Every time you search for a pair of shoes and then see those exact shoes following you across every website for the next week, you’re looking at AI in action. It’s efficient. It’s also a little unsettling when you stop and think about it.

AI has become the engine behind most digital advertising today. Algorithms decide what you see, when you see it, and how often. Brands no longer just buy ad space they buy predictions about human behaviour. And those predictions are getting frighteningly accurate.

That’s the part most people don’t talk about when they celebrate how “personalized” ads have become.

Here’s what AI-powered advertising actually does: it collects data about what you click, how long you hover over something, what you buy, where you go, what time you’re usually on your phone and uses all of that to build a profile of you. Not a rough sketch. A detailed one.

That profile gets used to show you ads at moments when you’re most likely to act on them. Sounds useful on the surface. But there’s a line between helpful and manipulative, and it’s not always clear where AI draws it.

Researchers at Princeton and the University of Washington have documented cases where ad algorithms ended up showing high-paying job ads mostly to men, and predatory loan ads more frequently to people in low-income zip codes. The algorithm wasn’t “told” to discriminate it learned to, because that’s what the historical data reflected. The bias was baked in before anyone noticed.

This is one of the more serious problems with AI in advertising. The system optimizes for conversions, not fairness.

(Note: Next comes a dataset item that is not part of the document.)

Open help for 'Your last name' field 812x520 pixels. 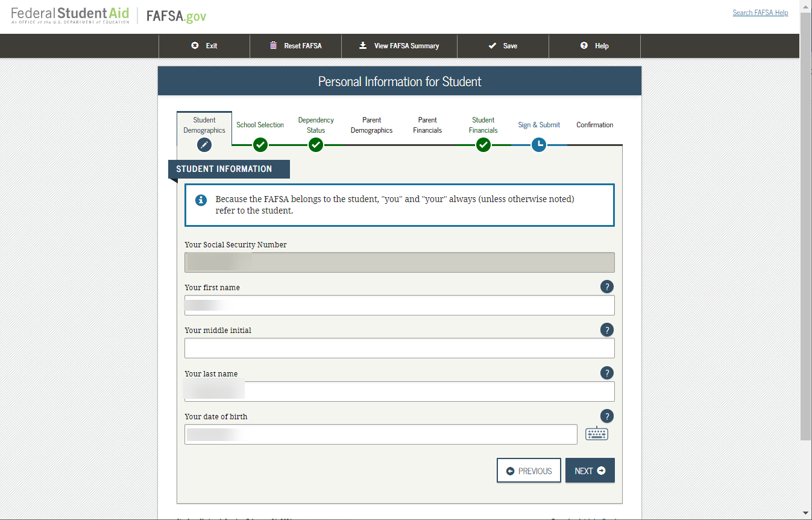click(607, 373)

Most people agree to cookies and data collection without reading what they’re agreeing to. That’s not really a secret. Privacy policies are written to be long, not clear.

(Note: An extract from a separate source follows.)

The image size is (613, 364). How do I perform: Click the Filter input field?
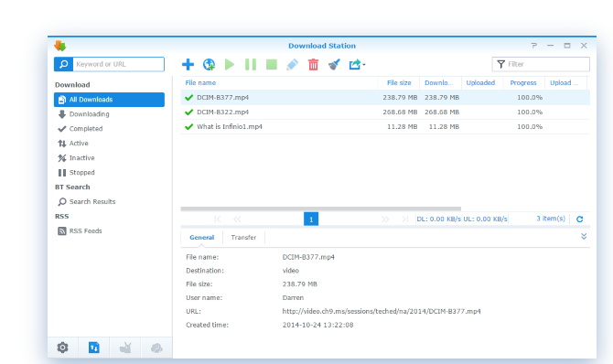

What’s changed with AI is the scale and sophistication of what happens after that click. Your browsing habits, location data, social media activity, and purchase history can be stitched together in ways that most people never imagined when they ticked “I agree.” The ad you see isn’t random it’s the output of a system that has spent a lot of time figuring out what you want before you’ve figured it out yourself.

There’s something uncomfortable about that even if you can’t quite articulate why. It’s not that you mind seeing relevant ads. It’s that you didn’t sign up to be profiled this deeply. The consent you gave and the consent that was actually needed are two different things.

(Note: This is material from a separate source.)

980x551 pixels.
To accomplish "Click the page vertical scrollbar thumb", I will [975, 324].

The European Union’s General Data Protection Regulation (GDPR) was an attempt to close that gap. It’s had some impact. But enforcement is uneven and companies are creative about working around the spirit of the law while technically following the letter of it.

 

There’s another layer to this that’s still developing. AI can now generate faces, voices, and personalities that don’t exist. Some companies are already using synthetic AI-generated influencers to promote products. These digital personas have millions of followers on Instagram. Their audiences often don’t know or don’t particularly care that they’re not real.

This raises a question worth taking seriously: if a brand can manufacture a “person” whose entire purpose is to sell things, what happens to trust? What happens to the idea that a recommendation means something?

Advertising has always involved some degree of constructed reality. But there’s a difference between a well-lit product photo and an entirely fabricated human being. Where that line sits legally and ethically is still being worked out.

The technology is outpacing the regulation. That’s not new in the history of media TV advertising went through similar growing pains. But the speed of AI development means the gap is wider this time.

A few things seem clear. Advertisers using AI should be required to disclose when targeting is based on sensitive inferences emotional state, financial stress, health concerns. Algorithmic systems should be audited for discriminatory outcomes, not just technical accuracy. And synthetic media used in advertising should be clearly labelled.

None of this is simple to enforce. But the conversation needs to happen now, not after the problems become impossible to ignore.

AI in digital advertising isn’t inherently bad. It can genuinely make advertising more relevant and less wasteful. But relevance and manipulation can look identical from the outside, and right now the industry is doing very little to help people tell them apart.

That’s the ethical concern. Not the technology itself what it’s being used for, and who decides.